PAGE TEXT:
● ● ● ● ● ● ●
WASHINGTON - Oppenheimer & Co. is paying $20 million in civil settlements with U.S. regulators who accused the investment firm of improper sales of penny stocks and inadequate controls against money laundering.

The investment firm agreed to pay $10 million and is admitting wrongdoing in its settlement with the Securities and Exchange Commission announced Tuesday. Oppenheimer also is paying $10 million in a settlement with the Treasury Department's Financial Crimes Enforcement Network, known as FinCEN.

The SEC said Oppenheimer sold billions of shares of penny stocks in unregistered offerings on behalf of customers, ignoring red flags and aiding the customers' illegal activity. Oppenheimer admitted in its agreement with FinCEN that it failed to maintain an adequate program to prevent money laundering.

New York-based Oppenheimer said it was pleased to resolve the matter. "The ability to finalize matters involving two regulatory agencies in a coordinated manner was helpful in bringing this matter to a conclusion," the firm said in a statement.

An admission of wrongdoing in an SEC settlement by a company or individual is fairly rare and is deemed to indicate serious harm to investors. Oppenheimer also agreed to refrain from future violations of the securities laws and to be censured, bringing the possibility of a stiffer sanction if the violation is repeated. In addition, Oppenheimer agreed to take measures such as hiring an independent consultant to review its procedures over a five-year period.

The sanctions imposed on the firm "reflect the magnitude of Oppenheimer's regulatory failures," SEC Enforcement Director Andrew Ceresney said in a statement.

FinCen and the New York Stock Exchange fined Oppenheimer $2.8 million in 2005 for similar violations: inadequate policies and procedures, reporting of suspicious transactions and customer vetting to prevent money laundering. The Financial Industry Regulatory Authority, the securities industry's policing body, fined Oppenheimer $1.4 million in 2013 for violations of securities laws and anti-money laundering failures.

FinCen said Tuesday it had identified 16 Oppenheimer customers that engaged in suspicious trading through branch offices in five states from 2008 through May 2014. The agency said all the suspicious activity involved penny stocks, which are cheap, risky and thinly traded securities that can be vulnerable to manipulation by stock promoters and trading fraud schemes. FinCen said Oppenheimer failed to report to regulators patterns of activity in which customers deposited large blocks of unregistered penny stocks and made transactions in them.

The firm is a subsidiary of Oppenheimer Holdings Inc.
● ● ● ● ● ● ●
GIVEN DATA:

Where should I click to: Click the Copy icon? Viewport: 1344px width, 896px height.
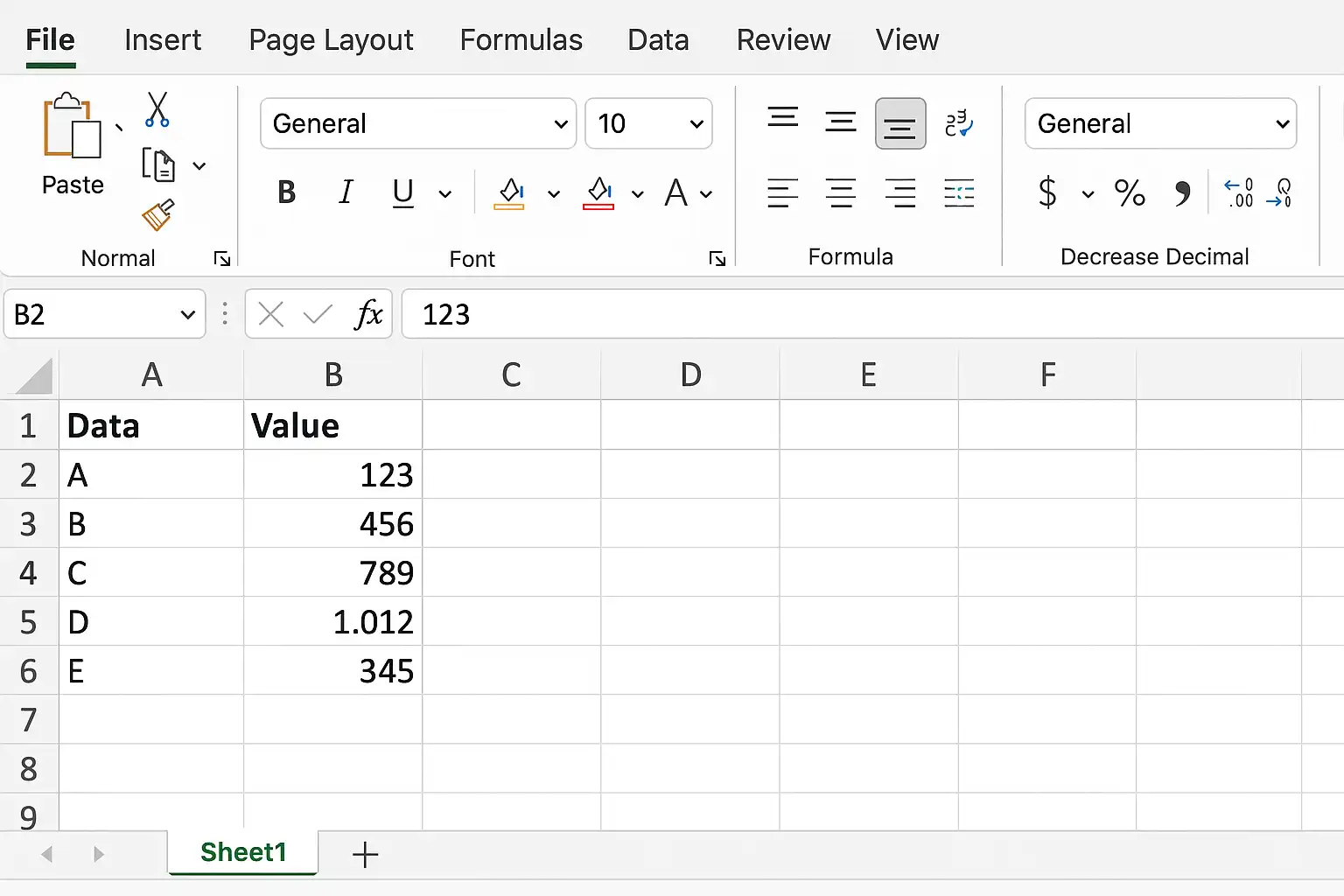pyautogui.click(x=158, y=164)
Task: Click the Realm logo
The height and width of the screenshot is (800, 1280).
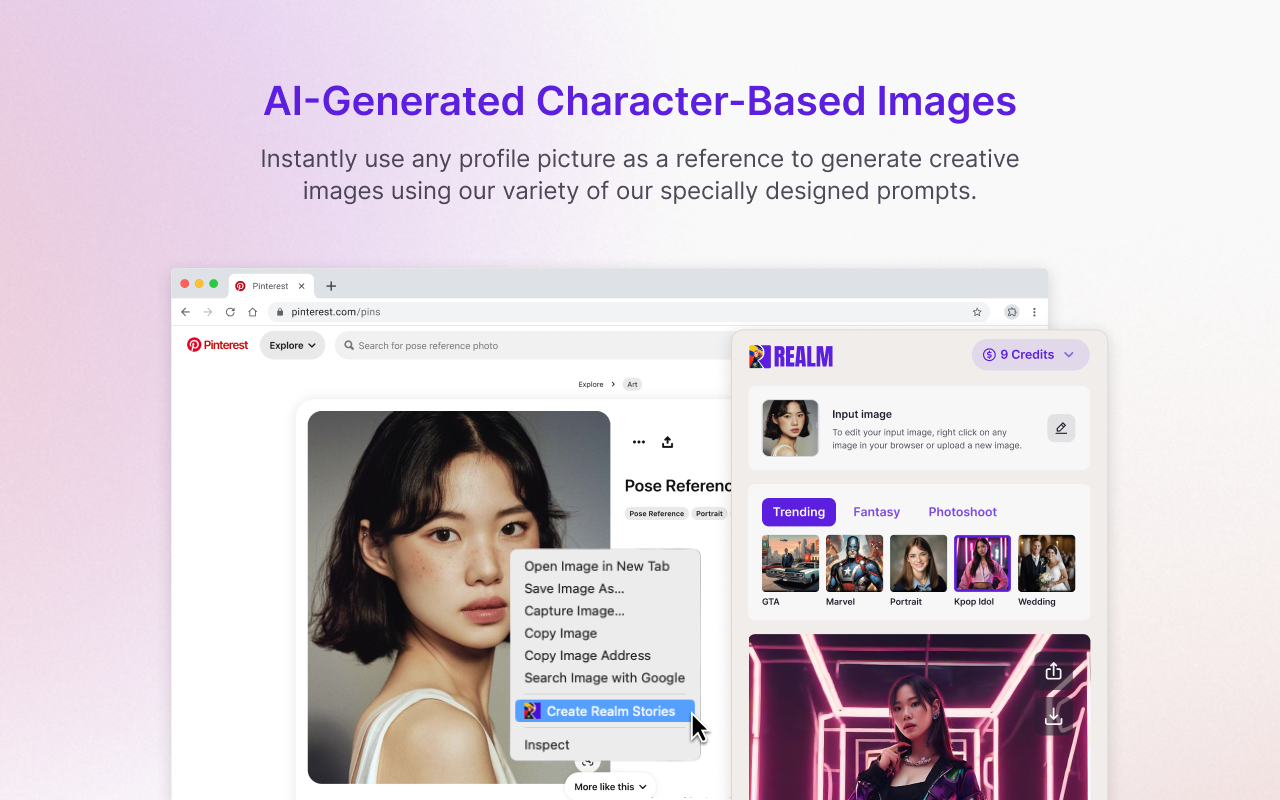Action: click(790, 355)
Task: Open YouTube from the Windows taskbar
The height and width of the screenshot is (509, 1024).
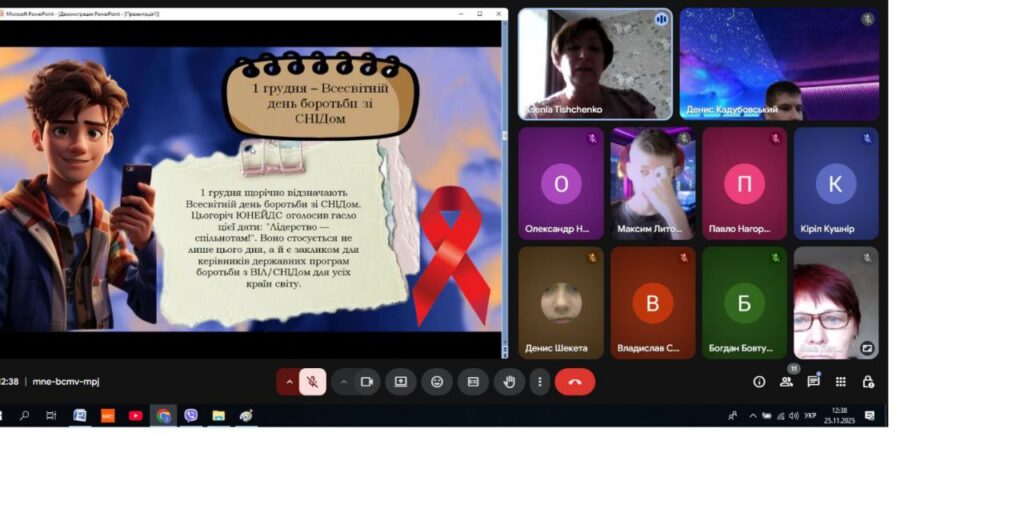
● ● ● ● ● ● ●
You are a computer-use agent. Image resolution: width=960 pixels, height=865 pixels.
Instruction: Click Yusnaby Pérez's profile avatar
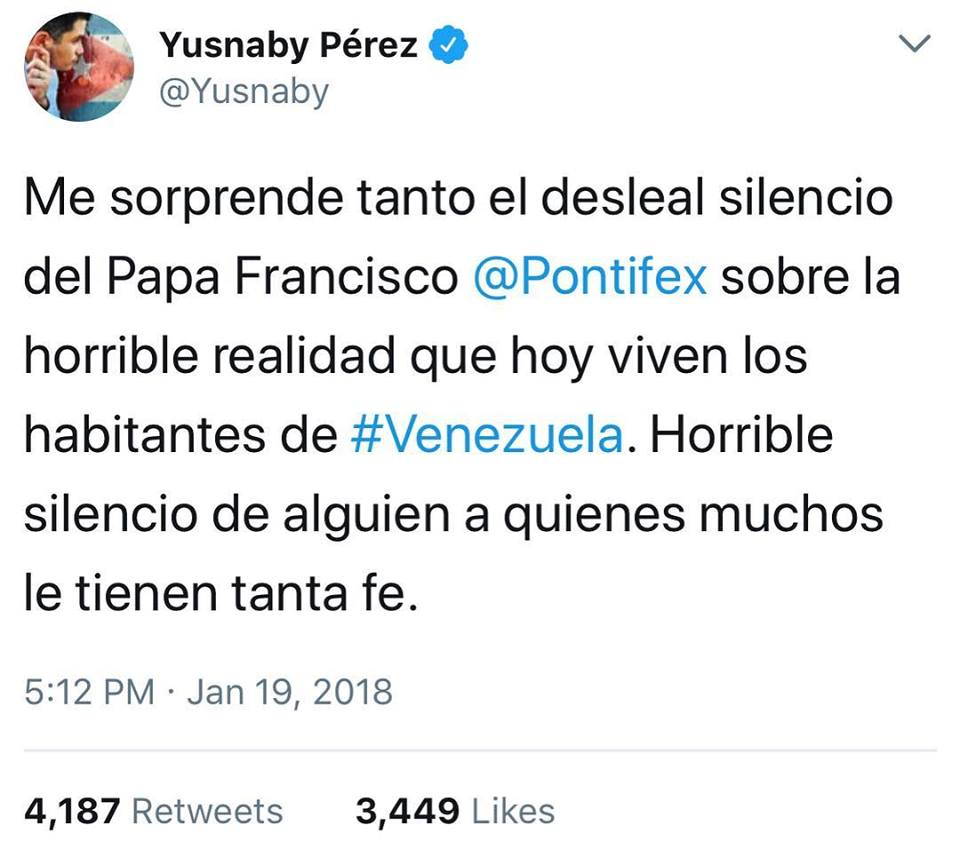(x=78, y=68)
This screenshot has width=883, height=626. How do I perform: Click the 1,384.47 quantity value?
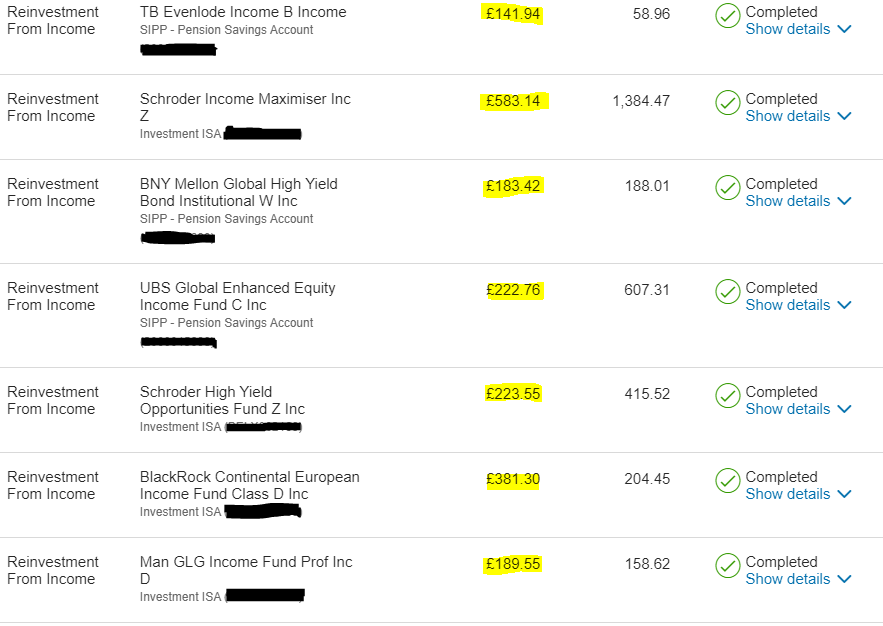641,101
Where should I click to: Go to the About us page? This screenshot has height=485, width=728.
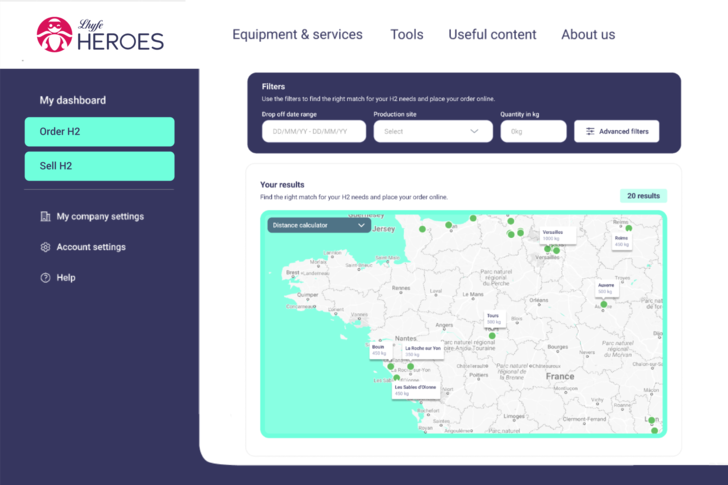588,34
● ● ● ● ● ● ●
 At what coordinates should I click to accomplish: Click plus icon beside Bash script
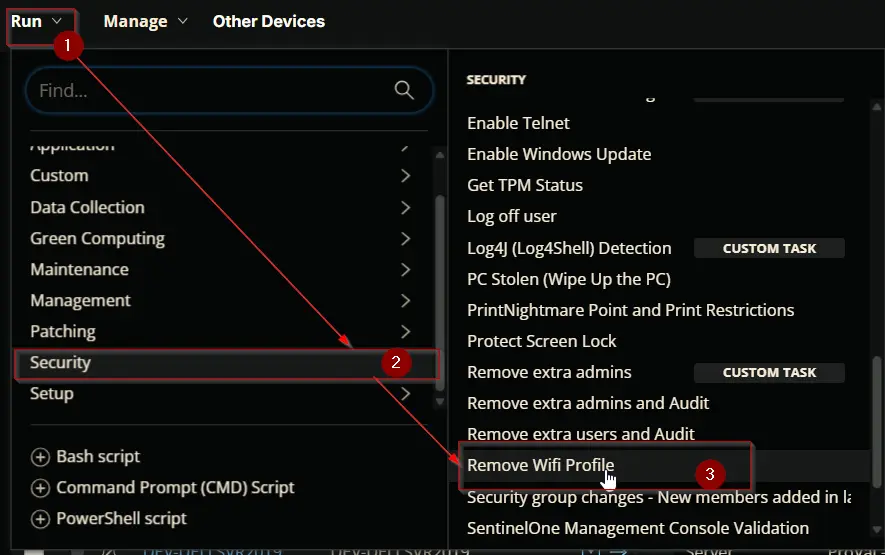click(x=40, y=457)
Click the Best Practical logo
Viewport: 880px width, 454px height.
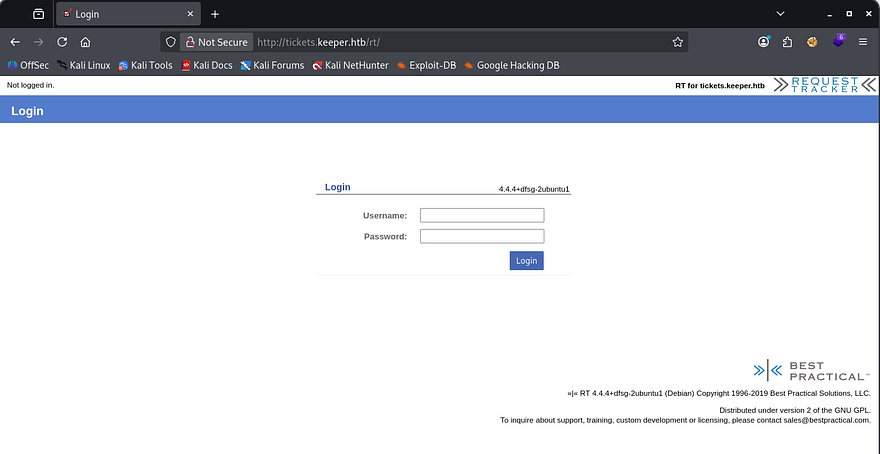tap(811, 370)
● ● ● ● ● ● ●
TO BE DONE: In the article on the Oppenheimer settlements, replace "red flags" with "warning signs" throughout the passage starting at "The SEC said" and ending at "program to prevent money laundering.", and write out that passage.

RESULT FOR THIS TASK:
The SEC said Oppenheimer sold billions of shares of penny stocks in unregistered offerings on behalf of customers, ignoring warning signs and aiding the customers' illegal activity. Oppenheimer admitted in its agreement with FinCEN that it failed to maintain an adequate program to prevent money laundering.